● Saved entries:
-.-.-

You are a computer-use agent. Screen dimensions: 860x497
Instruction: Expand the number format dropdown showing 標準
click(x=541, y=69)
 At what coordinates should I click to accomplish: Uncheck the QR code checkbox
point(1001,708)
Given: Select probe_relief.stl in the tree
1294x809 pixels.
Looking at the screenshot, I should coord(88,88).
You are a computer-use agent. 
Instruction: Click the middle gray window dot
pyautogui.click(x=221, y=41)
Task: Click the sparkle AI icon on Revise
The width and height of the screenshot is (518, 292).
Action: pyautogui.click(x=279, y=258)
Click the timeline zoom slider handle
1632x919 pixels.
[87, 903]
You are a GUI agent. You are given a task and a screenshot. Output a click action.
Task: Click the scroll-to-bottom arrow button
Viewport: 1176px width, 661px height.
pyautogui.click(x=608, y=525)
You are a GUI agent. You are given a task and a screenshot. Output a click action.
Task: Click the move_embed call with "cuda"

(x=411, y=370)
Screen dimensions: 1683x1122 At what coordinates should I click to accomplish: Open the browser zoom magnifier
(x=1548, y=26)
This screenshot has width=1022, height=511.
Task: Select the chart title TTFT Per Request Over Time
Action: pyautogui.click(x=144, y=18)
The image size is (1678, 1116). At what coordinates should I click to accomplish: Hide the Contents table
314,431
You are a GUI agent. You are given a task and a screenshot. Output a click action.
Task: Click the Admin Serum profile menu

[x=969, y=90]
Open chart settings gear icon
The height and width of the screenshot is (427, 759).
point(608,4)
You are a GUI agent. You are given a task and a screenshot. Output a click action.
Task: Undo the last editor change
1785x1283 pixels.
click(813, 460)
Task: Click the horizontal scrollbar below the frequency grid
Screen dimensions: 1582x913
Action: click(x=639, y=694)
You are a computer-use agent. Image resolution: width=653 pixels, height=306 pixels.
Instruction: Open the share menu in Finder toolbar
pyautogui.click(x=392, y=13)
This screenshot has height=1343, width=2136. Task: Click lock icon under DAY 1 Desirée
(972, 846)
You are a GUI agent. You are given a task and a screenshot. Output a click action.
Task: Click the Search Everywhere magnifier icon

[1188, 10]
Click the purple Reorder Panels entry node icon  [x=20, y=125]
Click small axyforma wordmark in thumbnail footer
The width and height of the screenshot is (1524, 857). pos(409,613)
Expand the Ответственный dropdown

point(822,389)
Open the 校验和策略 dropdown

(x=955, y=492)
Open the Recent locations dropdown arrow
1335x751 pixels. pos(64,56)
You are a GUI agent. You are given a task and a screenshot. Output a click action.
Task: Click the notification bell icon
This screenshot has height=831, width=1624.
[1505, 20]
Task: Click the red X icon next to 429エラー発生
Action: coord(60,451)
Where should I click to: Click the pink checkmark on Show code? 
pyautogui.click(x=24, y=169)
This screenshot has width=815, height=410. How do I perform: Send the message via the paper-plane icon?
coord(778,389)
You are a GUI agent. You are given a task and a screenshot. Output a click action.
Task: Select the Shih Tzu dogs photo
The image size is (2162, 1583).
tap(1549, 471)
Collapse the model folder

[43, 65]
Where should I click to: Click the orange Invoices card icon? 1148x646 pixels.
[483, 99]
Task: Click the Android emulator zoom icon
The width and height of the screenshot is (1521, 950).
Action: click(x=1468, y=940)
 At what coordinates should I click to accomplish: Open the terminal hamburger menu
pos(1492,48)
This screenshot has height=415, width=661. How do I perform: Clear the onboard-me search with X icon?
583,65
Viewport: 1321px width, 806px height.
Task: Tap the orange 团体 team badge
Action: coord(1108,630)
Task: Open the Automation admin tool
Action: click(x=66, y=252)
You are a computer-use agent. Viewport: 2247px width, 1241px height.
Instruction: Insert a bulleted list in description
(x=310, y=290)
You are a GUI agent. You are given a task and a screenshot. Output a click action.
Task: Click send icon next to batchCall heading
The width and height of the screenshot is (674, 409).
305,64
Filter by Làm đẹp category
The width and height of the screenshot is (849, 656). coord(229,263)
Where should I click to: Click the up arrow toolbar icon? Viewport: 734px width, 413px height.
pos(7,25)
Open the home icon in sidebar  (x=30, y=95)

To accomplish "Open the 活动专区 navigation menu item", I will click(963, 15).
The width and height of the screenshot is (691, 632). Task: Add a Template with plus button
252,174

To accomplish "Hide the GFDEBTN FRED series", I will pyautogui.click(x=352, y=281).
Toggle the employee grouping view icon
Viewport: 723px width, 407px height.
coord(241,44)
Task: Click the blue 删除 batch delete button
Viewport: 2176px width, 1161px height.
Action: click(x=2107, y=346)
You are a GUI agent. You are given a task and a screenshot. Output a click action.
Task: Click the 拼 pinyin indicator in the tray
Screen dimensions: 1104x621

-.-.-

● Prompt:
Every line holding the string "computer" should be copied here, so please find those lines in the data.

● Final answer:
You are a computer-use agent. Screen dimensions: 860x497
You are a computer-use agent. 
You are a computer-use agent. Image resolution: width=653 pixels, height=306 pixels.
You are a computer-use agent. Viewport: 2247px width, 1241px height.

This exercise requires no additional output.